I got back late last night, and there were lots of things I wanted to comment on. I've put parts of several threads into this one message since they're all dealing with the same general topic: Perry Greenfield wrote:
I'm not sure how the support for large data sets should be handled. I generally think that it will be very awkward to handle these until Python does as well. Speaking of which...
I agree that it's going to be difficult to have general support for large PyBufferProcs objects until the Python core is made 64 bit clean. But specific support can be added for buffer types that are known in advance. For instance, the bytes object PEP proposes an alternate way to get a 64 bit length, and similar support could easily be added to Numarray.memory, mmap.mmap, and whatever else on a case by case basis. So you could get a 64 bit pointer from some types of buffers before the rest of Python becomes 64 bit clean. If the ndarray consumer (wxWindows for instance) doesn't recognize the particular implementation, it has to stick with the limitations of the standard PyBufferProcs and assume a 32 bit length would suffice. Travis Oliphant wrote:
I prefer __array_data__ (it's a common name for Numeric and numarray, It can be interpreted as a sequence object if desired).
So long as everyone agrees it doesn't matter what name it is. Sounds like __array_data__ works for everyone.
I also like __array_typestr__ or __array_typechar__ better as a name.
A name is a name as far as I'm concerned. The name __array_typestr__ works for me. The name __array_typechar__ implies a single character, and that won't be true.
Don't like 'D' for long double. Complex floats is already using it. I'm not sure I like the idea of moving to two character typecodes at this point because it indicates more internal changes to Numeric3 (otherwise we have two typecharacter standards which is not a good thing). What is wrong with 'g' and 'G' for long double and complex long double respectively.

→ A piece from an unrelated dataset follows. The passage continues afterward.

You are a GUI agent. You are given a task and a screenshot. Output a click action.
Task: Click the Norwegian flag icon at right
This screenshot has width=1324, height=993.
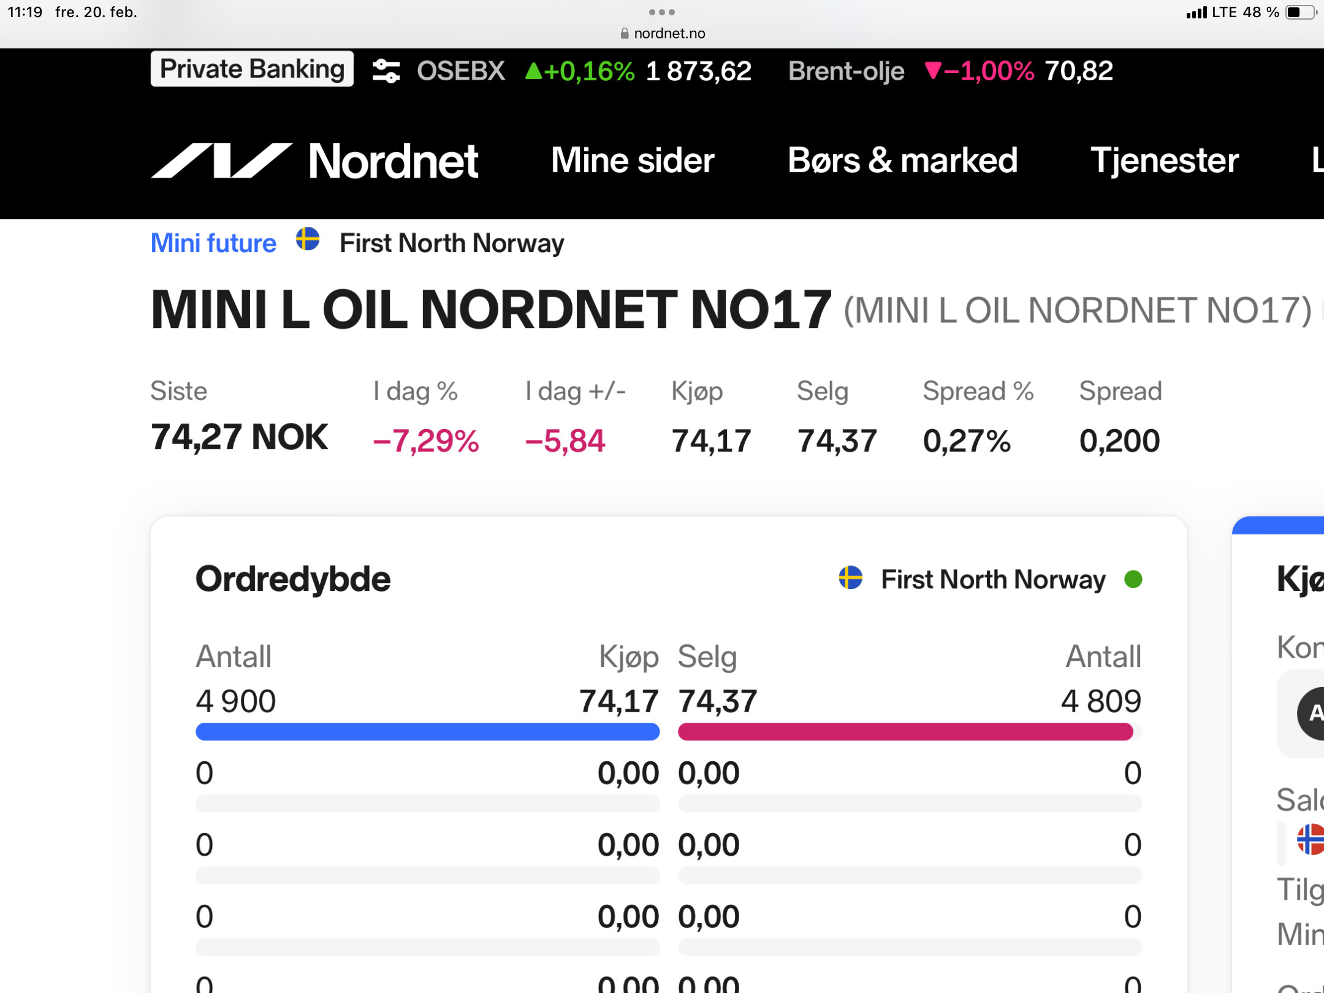(1311, 839)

Nothing in this array protocol should *require* internal changes to either Numeric3 or Numarray. I suspect Numarray is going to keep it's type hierarchy, and Numeric3 can use single character codes for it's representation if it wants. However, both Numeric3 and Numarray might (probably would) have to translate their internal array type specifiers into the agreed upon "type code string" when reporting out this attribute. The important qualities __array_typestr__ should have are: 1) Everyone should agree on the interpretation. It needs to be documented somewhere. Third party libraries should get the same __array_typestr__ from Numarray as they do from Numeric3. 2) It should be sufficiently general in it's capabilities to describe a wide category of array types. Simple things should be simple, and harder things should be possible. An ndarray of double should have a simple common well recognized value for __array_typestr__. An ndarray of a multi-field structs should be representable too.
__array_complicated__
I don't see the utility here I guess, If it can't be described by a shape/strides combination then how can it participate in the protocol?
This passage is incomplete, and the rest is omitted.